• **PROBLEM REQUIREMENTS**
Transcribe every record as it stands and set the images aside.

+--

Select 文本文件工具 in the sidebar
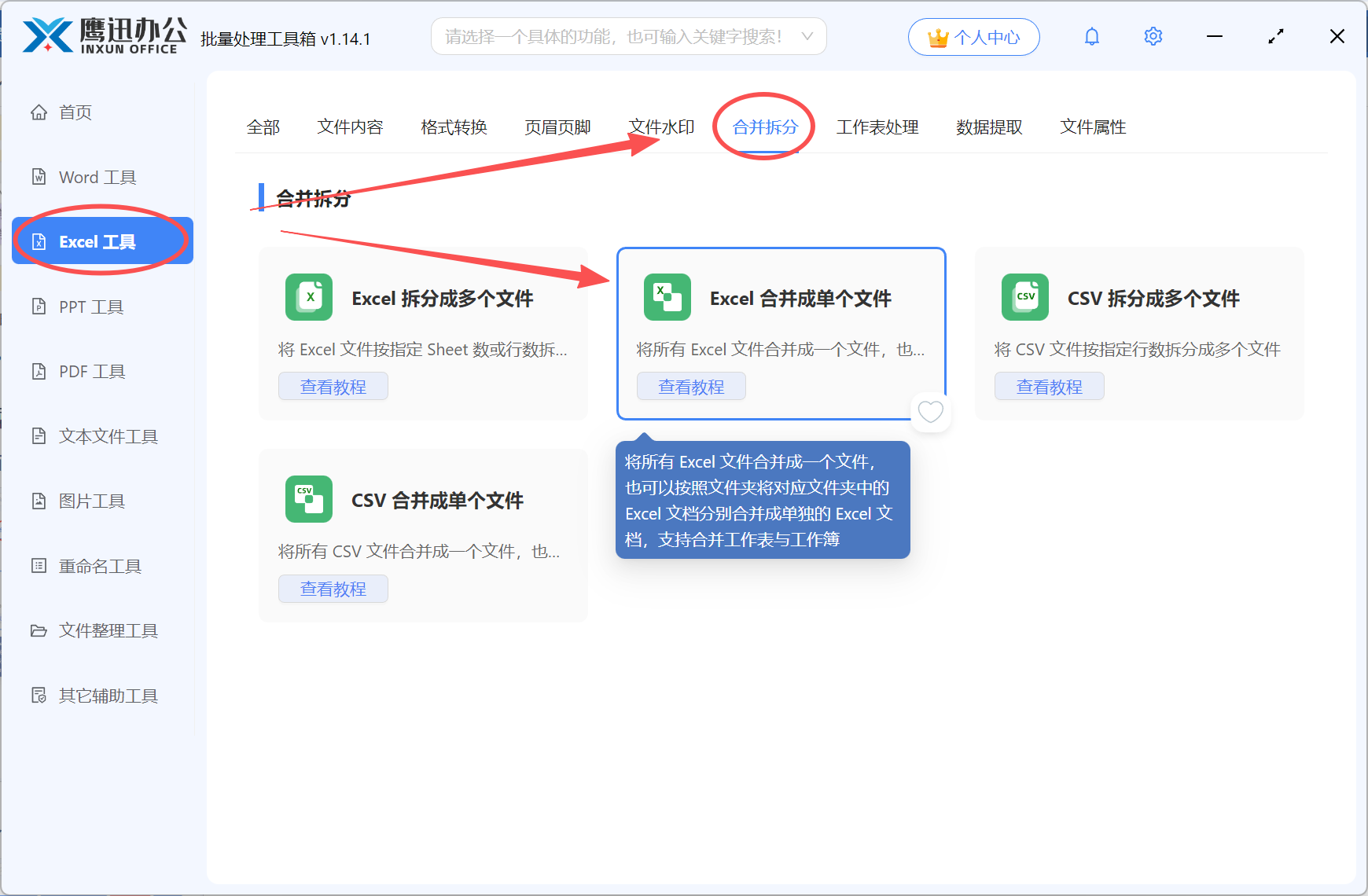 (x=107, y=436)
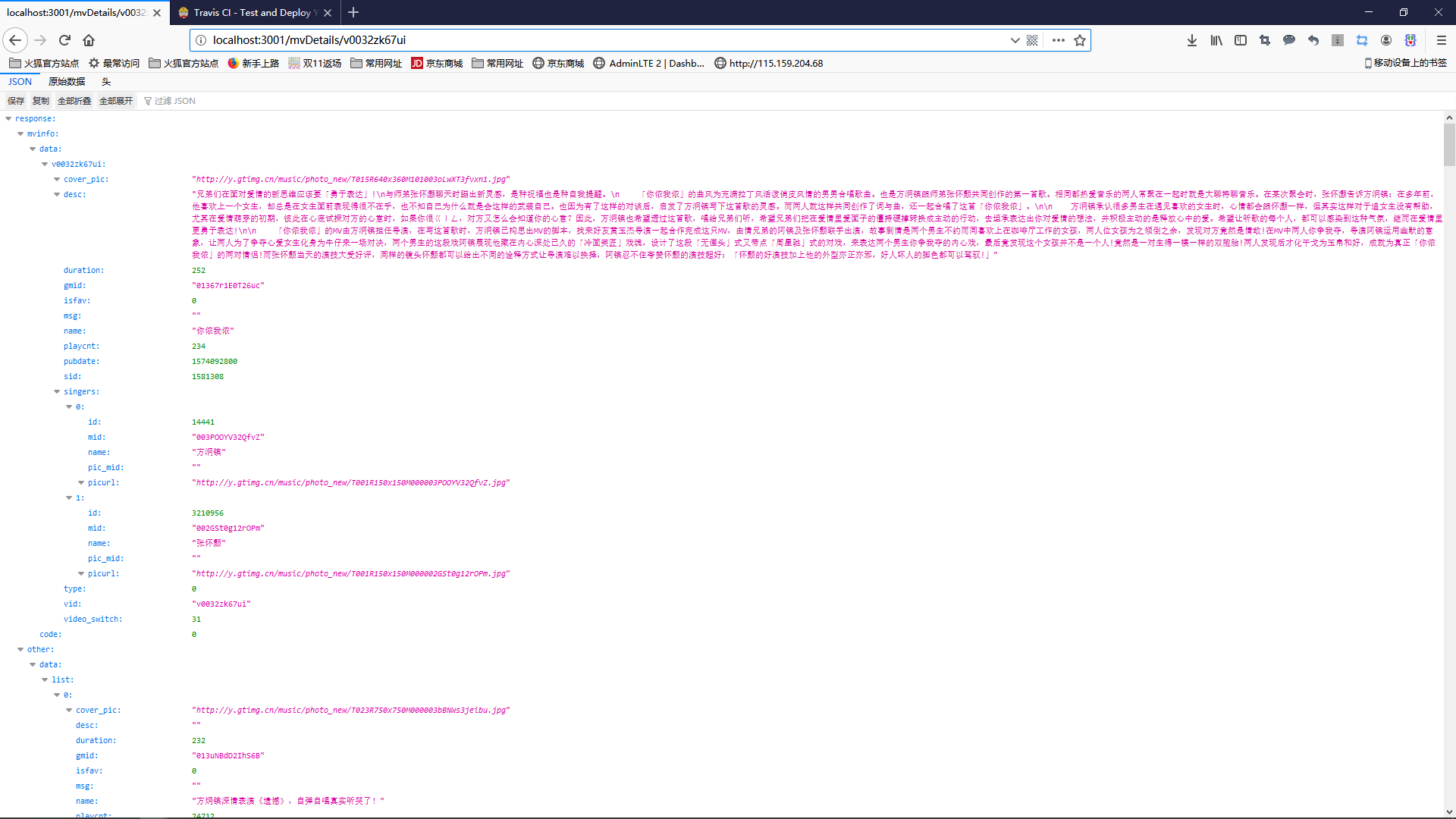Click the vertical scrollbar thumb

[1449, 144]
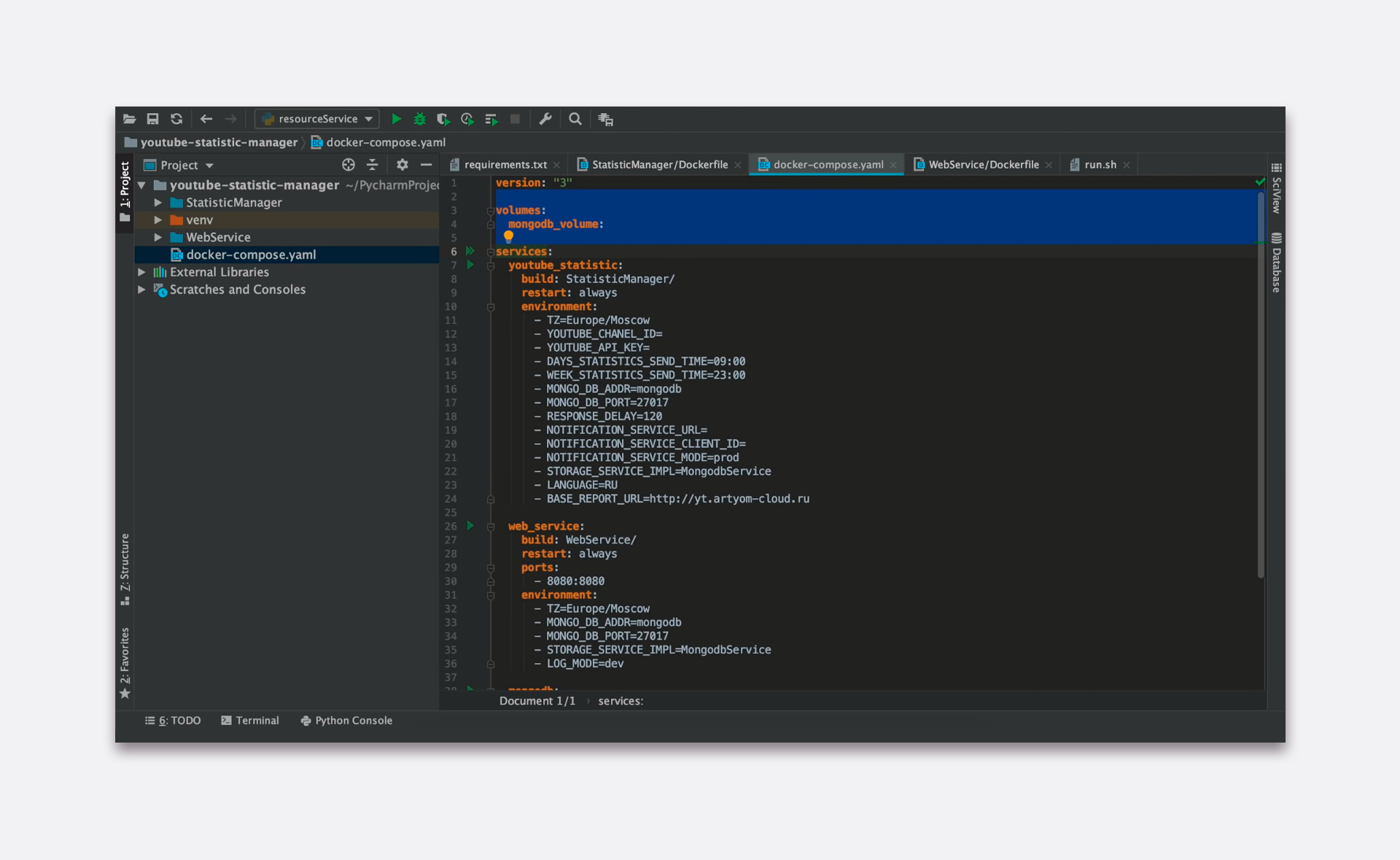Viewport: 1400px width, 860px height.
Task: Toggle the Structure tool window
Action: (125, 569)
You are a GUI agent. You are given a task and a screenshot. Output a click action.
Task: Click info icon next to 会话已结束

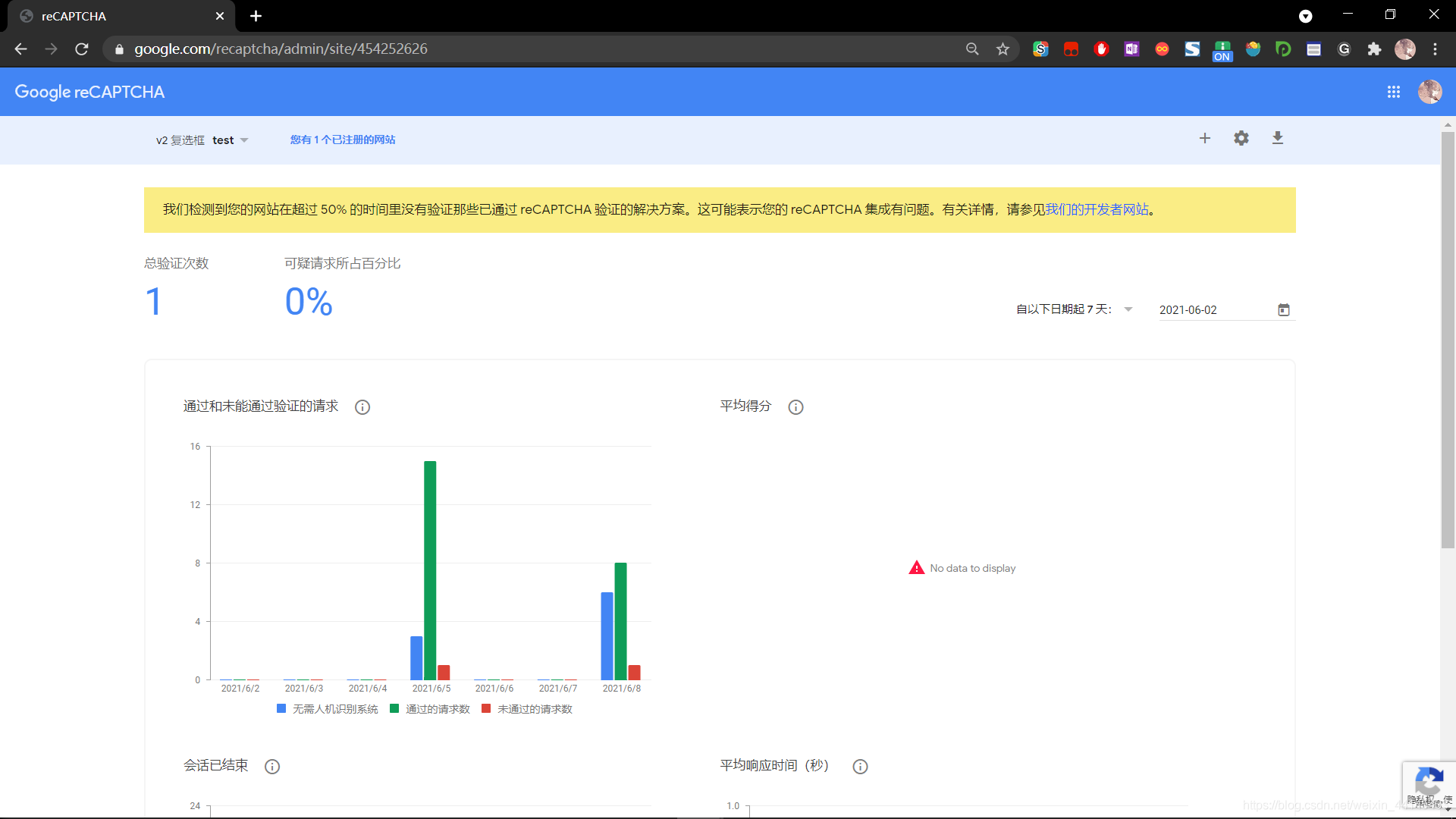[x=272, y=767]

+--

• **WRITTEN ANSWER**
Select 文本文件工具 in the sidebar
 (x=107, y=436)
Click the vertical scrollbar thumb

[1449, 144]
Viewport: 1400px width, 860px height.
Task: Toggle the Structure tool window
Action: (125, 569)
You are a GUI agent. You are given a task and a screenshot. Output a click action.
Task: Click info icon next to 会话已结束

[x=272, y=767]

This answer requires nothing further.